Akhisar adına kaçanlar, atılan gollerden daha gerçekçiydi.
Ama onlar da inanmadıkları bir davanın koşuşturması içindeydiler.
Vakti boşa harcamak gibi.
* * *
Fenerbahçe adına öne çıkan kimse yoktu.
Sow bir şeyler yapma çabasındaydı ama dişini göstermedi. Stoch, kendisini kazanmak isteyenlere bile saygı duymayacak kadar isteksizdi.
Kuyt usta bir saklambaç oyuncusu.
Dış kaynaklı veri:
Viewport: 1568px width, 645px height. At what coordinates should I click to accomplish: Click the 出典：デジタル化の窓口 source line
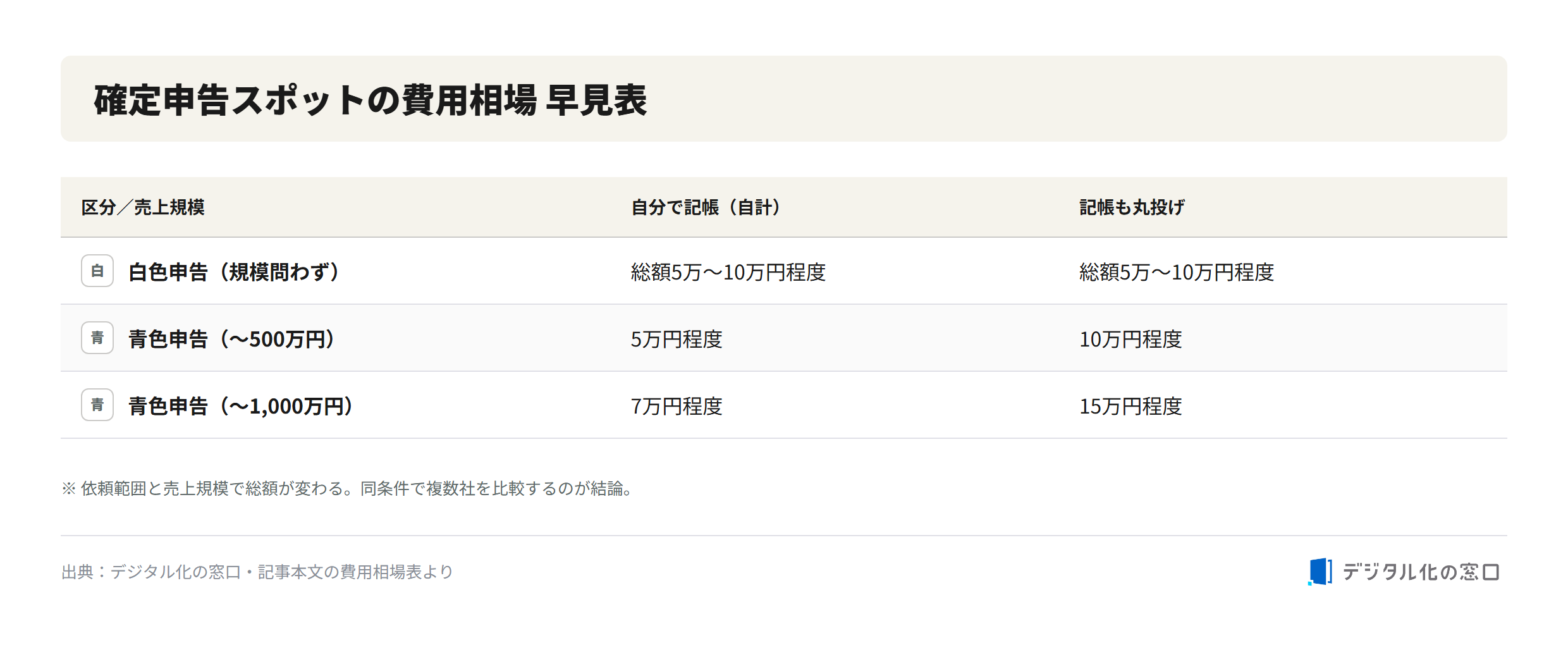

Nerde eski Kuyt!
* * *
Fenerbahçe'nin futbol adına sakladıklarını görmeyi elbette isteriz ama… Gördüklerimizi saklamayalım.
Dün gece Fenerbahçe adına futbol oynanan dakikaları saydım.
Saymaz olaydım. "4 dakika."
Gollerin gelmesi de bu 4 dakika içinde oluştu zaten.
Peki, 4 dakikada 90 dakikada yapılması gerekeni yapmakla… 86 dakikada yapılmayanı sorgulamak arasında futbolsuz gerçekler durmuyor mu?
* * *
Bize düşen, "bu futbolla kazanmak sanattır" deyip, gecenin defterini kapatmaksa. "Fenerbahçe dün gece 3 puana yürüdü" diyelim.
Gelecek haftalarda futbola koşmasını dileyelim!
Ayrıntılar için lütfen tıklayın.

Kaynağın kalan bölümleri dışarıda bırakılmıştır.